BACKGROUND. Death from all causes during tuberculosis (TB) treatment has remained about 10% in San Francisco County. Estimating risk factors for all-cause mortality was this study's aim.
METHODS. A retrospective cohort study design was used to examine 1,730 subjects with TB older than 24 years in San Francisco from 1995 to 2004. The observation period was from the first day of TB treatment to the last day of treatment or death from any cause. Mean follow-up was 35.8 (± 20) weeks. Host characteristics including age, gender, race, immigration, and language; social-environmental factors including residence, incarceration, and unemployment; TB disease characteristics including anatomic site, culture, chest radiograph, resistance, previous TB; comorbid conditions including HIV coinfection and substance use; health care delivery factors including directly observed (DOT) or self-administered therapy (SAT), and public or private TB medical provider were tested for their predictive value on all-cause mortality.
RESULTS. All-cause mortality was 10.6% (184/1730); 50% of deaths (92/184) occurred < 8 weeks of treatment. Statistically significant predictors of all-cause mortality were age 45-64 (OR 2.2, 95% CI: 1.3, 3.9), age ≥ 65 (OR 2.5, 95% CI: 1.3, 4.7); male gender (OR 1.6, 95% CI: 1.1, 2.4); homelessness (OR 2.1, 95% CI: 1.2, 3.5); not working (OR 5.9, 95% CI: 3.0, 11.5); HIV coinfection (OR 8.1, 95% CI: 3.8, 17.0); and private TB medical provider (OR 3.8, 95%CI: 2.6, 5.7). Previous TB was associated with protection from all-cause mortality (OR 0.6, 95% CI: 0.3, 0.9); concomitant extrapulmonary TB was not associated with all-cause mortality (OR 1.3, 95% CI 0.9, 1.8). Subset analysis of patients receiving public TB care showed that SAT (OR 0.5, 95% CI 0.2, 0.9) and a combination of DOT and SAT were associated with a protective effect when compared with DOT only (OR 0.3, 95% CI: 0.1, 0.8).

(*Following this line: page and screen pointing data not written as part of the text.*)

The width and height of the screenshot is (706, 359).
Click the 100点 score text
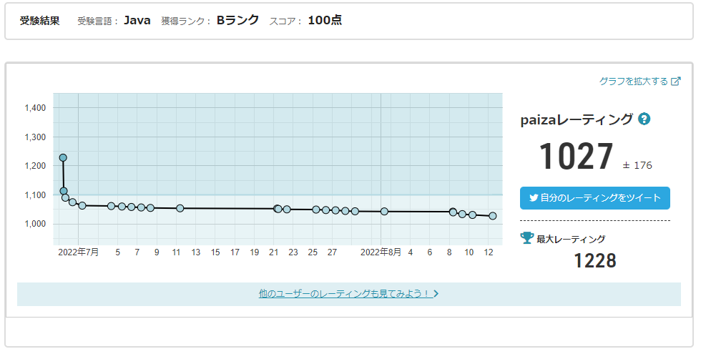pyautogui.click(x=325, y=21)
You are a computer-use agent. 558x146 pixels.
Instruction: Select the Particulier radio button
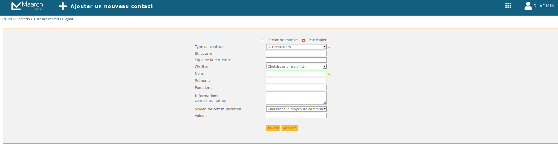click(304, 41)
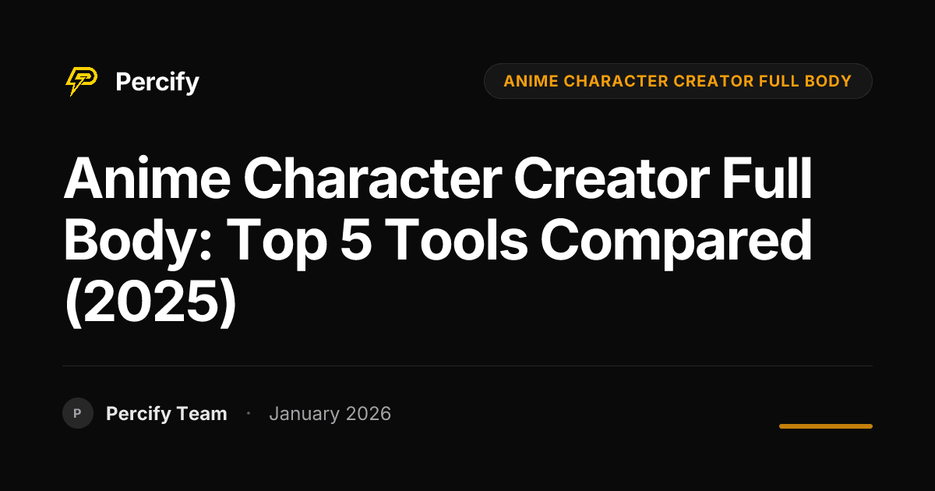Viewport: 935px width, 491px height.
Task: Click the word "ANIME" in the tag pill
Action: click(526, 81)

CONCLUSION. Middle and older age, male gender, homelessness, not working, positive TB culture, and HIV coinfection predict all-cause mortality. Private TB medical provider was predictive of mortality, and the combination of DOT and SAT is beneficial, suggesting that public-private, TB-care partnerships need to be strengthened and that supervision of therapy should be flexible.